Write out all of the lines below again, replacing "Identify" with "Pinpoint" wherever it occurs and leaving everything else unchanged.

**PROVIDED ENTRIES**
--------

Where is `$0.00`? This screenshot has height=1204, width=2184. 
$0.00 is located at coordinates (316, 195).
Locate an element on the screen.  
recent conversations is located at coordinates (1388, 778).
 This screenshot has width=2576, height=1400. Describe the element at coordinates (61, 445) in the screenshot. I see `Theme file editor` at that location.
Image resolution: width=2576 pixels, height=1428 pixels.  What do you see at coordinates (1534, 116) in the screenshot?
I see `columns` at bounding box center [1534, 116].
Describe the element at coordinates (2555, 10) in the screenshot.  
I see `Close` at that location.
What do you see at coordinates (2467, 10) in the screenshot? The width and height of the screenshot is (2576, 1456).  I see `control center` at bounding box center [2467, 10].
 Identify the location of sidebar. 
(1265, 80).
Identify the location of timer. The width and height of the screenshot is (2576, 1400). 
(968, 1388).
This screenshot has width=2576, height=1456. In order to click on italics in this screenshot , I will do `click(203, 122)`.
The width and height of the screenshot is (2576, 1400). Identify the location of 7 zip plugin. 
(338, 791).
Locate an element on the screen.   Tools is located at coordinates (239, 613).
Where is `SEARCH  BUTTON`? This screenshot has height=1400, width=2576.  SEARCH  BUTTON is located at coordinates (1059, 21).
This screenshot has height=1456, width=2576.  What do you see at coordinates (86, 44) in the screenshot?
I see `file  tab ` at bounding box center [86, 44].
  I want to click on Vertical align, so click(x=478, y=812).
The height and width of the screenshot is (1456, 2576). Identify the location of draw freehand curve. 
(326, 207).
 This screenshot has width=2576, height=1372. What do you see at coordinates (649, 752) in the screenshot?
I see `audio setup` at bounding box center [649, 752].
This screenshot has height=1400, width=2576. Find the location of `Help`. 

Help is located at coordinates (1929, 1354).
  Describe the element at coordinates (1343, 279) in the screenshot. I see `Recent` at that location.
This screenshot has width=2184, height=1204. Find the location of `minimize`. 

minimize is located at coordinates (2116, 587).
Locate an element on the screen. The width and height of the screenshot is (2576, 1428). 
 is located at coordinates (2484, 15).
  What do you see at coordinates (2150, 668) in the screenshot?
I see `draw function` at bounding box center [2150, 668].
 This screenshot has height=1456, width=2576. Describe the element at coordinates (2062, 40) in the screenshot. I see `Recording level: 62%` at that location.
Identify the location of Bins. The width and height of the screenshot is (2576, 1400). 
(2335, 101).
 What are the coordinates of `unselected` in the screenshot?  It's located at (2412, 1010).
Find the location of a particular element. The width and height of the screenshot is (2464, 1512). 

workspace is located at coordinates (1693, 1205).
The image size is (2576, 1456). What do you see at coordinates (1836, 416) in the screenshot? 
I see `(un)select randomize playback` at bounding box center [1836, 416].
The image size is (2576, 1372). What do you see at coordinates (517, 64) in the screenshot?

--------

**WORKED SOLUTION**
Where is `$0.00`? This screenshot has height=1204, width=2184. 
$0.00 is located at coordinates (316, 195).
Locate an element on the screen.  
recent conversations is located at coordinates (1388, 778).
 This screenshot has width=2576, height=1400. Describe the element at coordinates (61, 445) in the screenshot. I see `Theme file editor` at that location.
Image resolution: width=2576 pixels, height=1428 pixels.  What do you see at coordinates (1534, 116) in the screenshot?
I see `columns` at bounding box center [1534, 116].
Describe the element at coordinates (2555, 10) in the screenshot.  
I see `Close` at that location.
What do you see at coordinates (2467, 10) in the screenshot? The width and height of the screenshot is (2576, 1456).  I see `control center` at bounding box center [2467, 10].
 Pinpoint the location of sidebar. 
(1265, 80).
Pinpoint the location of timer. The width and height of the screenshot is (2576, 1400). 
(968, 1388).
This screenshot has width=2576, height=1456. In order to click on italics in this screenshot , I will do `click(203, 122)`.
The width and height of the screenshot is (2576, 1400). Pinpoint the location of 7 zip plugin. 
(338, 791).
Locate an element on the screen.   Tools is located at coordinates (239, 613).
Where is `SEARCH  BUTTON`? This screenshot has height=1400, width=2576.  SEARCH  BUTTON is located at coordinates (1059, 21).
This screenshot has height=1456, width=2576.  What do you see at coordinates (86, 44) in the screenshot?
I see `file  tab ` at bounding box center [86, 44].
  I want to click on Vertical align, so click(x=478, y=812).
The height and width of the screenshot is (1456, 2576). Pinpoint the location of draw freehand curve. 
(326, 207).
 This screenshot has width=2576, height=1372. What do you see at coordinates (649, 752) in the screenshot?
I see `audio setup` at bounding box center [649, 752].
This screenshot has height=1400, width=2576. Find the location of `Help`. 

Help is located at coordinates (1929, 1354).
  Describe the element at coordinates (1343, 279) in the screenshot. I see `Recent` at that location.
This screenshot has width=2184, height=1204. Find the location of `minimize`. 

minimize is located at coordinates (2116, 587).
Locate an element on the screen. The width and height of the screenshot is (2576, 1428). 
 is located at coordinates (2484, 15).
  What do you see at coordinates (2150, 668) in the screenshot?
I see `draw function` at bounding box center [2150, 668].
 This screenshot has height=1456, width=2576. Describe the element at coordinates (2062, 40) in the screenshot. I see `Recording level: 62%` at that location.
Pinpoint the location of Bins. The width and height of the screenshot is (2576, 1400). 
(2335, 101).
 What are the coordinates of `unselected` in the screenshot?  It's located at (2412, 1010).
Find the location of a particular element. The width and height of the screenshot is (2464, 1512). 

workspace is located at coordinates (1693, 1205).
The image size is (2576, 1456). What do you see at coordinates (1836, 416) in the screenshot? 
I see `(un)select randomize playback` at bounding box center [1836, 416].
The image size is (2576, 1372). What do you see at coordinates (517, 64) in the screenshot?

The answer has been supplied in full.